Data listing: Begin

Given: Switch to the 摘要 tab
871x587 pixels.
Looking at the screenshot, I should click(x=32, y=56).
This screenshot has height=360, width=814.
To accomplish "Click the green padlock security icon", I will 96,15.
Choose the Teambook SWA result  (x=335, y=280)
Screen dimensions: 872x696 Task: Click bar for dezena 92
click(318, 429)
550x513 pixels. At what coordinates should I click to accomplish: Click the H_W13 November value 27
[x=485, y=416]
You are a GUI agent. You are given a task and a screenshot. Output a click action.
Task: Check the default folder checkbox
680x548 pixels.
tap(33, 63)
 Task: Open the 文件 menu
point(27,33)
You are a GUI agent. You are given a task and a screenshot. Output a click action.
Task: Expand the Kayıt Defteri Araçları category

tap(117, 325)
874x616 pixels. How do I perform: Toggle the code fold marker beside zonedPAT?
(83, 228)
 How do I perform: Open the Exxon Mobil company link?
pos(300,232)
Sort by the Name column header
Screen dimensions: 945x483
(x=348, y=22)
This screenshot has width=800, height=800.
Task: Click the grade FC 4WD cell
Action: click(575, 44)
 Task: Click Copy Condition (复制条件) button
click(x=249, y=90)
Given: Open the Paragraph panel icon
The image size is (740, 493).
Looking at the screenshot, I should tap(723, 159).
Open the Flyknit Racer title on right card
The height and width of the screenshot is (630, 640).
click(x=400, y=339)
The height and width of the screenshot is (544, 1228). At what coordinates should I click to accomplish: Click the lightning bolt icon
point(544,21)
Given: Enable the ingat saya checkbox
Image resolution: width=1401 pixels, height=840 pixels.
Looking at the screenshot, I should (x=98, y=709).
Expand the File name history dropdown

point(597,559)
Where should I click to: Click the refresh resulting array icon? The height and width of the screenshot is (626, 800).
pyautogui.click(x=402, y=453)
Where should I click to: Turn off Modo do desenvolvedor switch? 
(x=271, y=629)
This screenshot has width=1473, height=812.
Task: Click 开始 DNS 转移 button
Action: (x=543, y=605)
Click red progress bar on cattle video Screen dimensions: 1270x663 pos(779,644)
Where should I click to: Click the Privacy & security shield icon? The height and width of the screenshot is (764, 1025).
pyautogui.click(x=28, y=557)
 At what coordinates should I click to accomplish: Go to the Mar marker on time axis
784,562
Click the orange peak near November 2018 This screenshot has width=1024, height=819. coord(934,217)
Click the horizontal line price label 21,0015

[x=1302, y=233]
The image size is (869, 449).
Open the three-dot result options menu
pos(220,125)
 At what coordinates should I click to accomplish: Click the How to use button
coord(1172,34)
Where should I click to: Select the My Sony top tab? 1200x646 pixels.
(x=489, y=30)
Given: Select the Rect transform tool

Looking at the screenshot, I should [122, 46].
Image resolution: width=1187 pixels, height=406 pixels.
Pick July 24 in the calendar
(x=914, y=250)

Data listing: End

## [Assignment]
What is wanted is a copy of every line in the listing that includes the word "checkbox".

## [Answer for this exercise]
Task: Check the default folder checkbox
Given: Enable the ingat saya checkbox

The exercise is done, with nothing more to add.